> **WHAT TO PRODUCE**
Reproduce the entries from the line with "This screenshot has height=168, width=238." to the line with "Toggle Source A", inclusive, and move every coordinate in their answers by adding 81 to each number.
#### DATA SHOWN ####
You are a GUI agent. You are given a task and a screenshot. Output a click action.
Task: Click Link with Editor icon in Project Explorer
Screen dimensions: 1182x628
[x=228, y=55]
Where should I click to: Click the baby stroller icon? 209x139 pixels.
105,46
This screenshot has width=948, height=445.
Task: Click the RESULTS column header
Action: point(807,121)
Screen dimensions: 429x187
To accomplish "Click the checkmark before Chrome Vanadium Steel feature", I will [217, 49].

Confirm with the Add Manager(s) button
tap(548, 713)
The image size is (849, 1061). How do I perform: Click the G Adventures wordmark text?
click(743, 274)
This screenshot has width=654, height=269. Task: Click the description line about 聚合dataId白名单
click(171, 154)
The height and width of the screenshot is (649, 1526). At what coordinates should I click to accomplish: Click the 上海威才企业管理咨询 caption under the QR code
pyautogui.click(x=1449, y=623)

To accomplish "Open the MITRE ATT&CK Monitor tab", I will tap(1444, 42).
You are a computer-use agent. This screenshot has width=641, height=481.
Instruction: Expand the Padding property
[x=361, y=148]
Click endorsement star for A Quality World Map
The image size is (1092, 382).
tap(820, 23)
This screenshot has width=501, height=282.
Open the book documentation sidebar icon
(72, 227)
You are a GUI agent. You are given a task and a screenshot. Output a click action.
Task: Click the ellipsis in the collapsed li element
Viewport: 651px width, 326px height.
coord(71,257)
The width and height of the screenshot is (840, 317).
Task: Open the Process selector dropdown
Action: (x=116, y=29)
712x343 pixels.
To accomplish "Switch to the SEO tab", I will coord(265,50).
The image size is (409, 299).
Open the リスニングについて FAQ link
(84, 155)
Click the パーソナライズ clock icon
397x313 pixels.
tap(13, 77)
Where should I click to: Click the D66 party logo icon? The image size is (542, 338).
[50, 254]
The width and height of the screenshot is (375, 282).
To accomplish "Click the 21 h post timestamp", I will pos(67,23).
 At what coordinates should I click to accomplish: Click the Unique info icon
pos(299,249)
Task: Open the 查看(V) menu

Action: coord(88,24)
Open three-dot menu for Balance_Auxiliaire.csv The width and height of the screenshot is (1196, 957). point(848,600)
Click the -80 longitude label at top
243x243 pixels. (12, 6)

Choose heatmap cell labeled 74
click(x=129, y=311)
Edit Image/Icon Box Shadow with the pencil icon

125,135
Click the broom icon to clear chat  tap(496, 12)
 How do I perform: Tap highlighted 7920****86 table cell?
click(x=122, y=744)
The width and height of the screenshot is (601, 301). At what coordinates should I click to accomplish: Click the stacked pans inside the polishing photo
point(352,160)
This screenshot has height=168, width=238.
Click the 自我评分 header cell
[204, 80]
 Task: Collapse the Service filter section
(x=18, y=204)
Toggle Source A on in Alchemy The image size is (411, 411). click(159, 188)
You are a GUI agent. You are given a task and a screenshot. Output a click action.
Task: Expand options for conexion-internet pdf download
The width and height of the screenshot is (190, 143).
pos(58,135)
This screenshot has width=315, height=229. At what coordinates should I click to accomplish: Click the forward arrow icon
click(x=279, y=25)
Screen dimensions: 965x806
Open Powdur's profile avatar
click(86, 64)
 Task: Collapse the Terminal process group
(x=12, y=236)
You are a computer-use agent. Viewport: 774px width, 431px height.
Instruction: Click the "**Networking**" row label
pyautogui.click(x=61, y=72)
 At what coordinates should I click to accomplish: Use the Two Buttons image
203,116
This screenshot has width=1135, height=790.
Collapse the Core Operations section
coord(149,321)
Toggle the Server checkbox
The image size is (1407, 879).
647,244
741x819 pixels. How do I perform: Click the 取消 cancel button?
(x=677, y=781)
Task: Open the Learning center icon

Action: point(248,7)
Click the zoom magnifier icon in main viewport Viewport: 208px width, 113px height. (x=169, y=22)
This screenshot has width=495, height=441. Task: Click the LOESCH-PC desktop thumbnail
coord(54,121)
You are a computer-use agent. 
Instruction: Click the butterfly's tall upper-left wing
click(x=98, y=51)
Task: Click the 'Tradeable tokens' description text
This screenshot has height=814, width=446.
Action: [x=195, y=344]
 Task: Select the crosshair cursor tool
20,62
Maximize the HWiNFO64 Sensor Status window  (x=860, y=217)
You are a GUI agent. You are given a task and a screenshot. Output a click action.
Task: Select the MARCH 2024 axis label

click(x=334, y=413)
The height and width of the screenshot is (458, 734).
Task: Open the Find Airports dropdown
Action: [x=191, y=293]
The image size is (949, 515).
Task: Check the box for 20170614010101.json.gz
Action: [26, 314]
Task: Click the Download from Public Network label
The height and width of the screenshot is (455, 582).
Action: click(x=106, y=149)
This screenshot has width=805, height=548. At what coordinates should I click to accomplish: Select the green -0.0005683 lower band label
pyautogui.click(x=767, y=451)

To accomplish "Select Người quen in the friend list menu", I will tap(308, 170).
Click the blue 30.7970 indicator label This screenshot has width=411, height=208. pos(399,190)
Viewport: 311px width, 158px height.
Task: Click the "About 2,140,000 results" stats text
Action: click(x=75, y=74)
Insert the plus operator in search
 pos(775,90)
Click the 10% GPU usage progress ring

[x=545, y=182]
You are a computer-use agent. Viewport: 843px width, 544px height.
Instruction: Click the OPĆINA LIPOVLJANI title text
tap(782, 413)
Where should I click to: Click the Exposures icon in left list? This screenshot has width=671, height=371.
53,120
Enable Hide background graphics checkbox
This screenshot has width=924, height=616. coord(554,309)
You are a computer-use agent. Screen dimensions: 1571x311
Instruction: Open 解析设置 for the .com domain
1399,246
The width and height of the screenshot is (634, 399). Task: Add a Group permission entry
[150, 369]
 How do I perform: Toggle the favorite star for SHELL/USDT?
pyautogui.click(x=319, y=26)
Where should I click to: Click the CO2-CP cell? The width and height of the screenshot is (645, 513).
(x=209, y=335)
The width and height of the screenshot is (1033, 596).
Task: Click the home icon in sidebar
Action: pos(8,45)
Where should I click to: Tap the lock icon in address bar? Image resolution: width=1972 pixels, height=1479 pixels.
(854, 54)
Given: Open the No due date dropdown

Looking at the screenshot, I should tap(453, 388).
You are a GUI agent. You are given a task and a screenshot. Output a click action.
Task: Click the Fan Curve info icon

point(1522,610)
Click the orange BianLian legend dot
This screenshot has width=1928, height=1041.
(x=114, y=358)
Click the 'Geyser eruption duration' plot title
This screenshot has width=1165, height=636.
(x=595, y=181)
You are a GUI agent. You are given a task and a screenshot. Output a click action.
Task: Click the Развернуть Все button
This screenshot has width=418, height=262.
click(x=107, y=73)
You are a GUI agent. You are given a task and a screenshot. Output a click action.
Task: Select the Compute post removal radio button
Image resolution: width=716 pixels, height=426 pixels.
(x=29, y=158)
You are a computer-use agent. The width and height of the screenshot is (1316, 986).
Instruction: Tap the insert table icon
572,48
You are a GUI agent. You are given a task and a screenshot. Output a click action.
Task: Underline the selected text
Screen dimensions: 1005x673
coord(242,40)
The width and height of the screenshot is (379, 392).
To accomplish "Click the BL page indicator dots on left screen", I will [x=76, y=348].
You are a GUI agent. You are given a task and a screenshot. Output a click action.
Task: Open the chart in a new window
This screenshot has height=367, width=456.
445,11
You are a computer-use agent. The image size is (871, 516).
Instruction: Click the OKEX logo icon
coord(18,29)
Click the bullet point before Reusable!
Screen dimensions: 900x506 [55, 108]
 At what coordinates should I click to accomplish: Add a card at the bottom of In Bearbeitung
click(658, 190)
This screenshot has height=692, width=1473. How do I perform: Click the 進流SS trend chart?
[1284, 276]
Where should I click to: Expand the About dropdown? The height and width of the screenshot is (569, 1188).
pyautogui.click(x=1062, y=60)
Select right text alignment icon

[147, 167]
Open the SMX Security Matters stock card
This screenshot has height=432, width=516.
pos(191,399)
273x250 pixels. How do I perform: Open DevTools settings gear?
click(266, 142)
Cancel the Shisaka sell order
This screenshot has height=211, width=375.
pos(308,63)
####
> **COMPLETED EXERCISE**
This screenshot has height=168, width=238.
Click the 自我评分 header cell
[285, 161]
 Task: Collapse the Service filter section
(x=99, y=285)
Toggle Source A on in Alchemy The image size is (411, 411). click(240, 269)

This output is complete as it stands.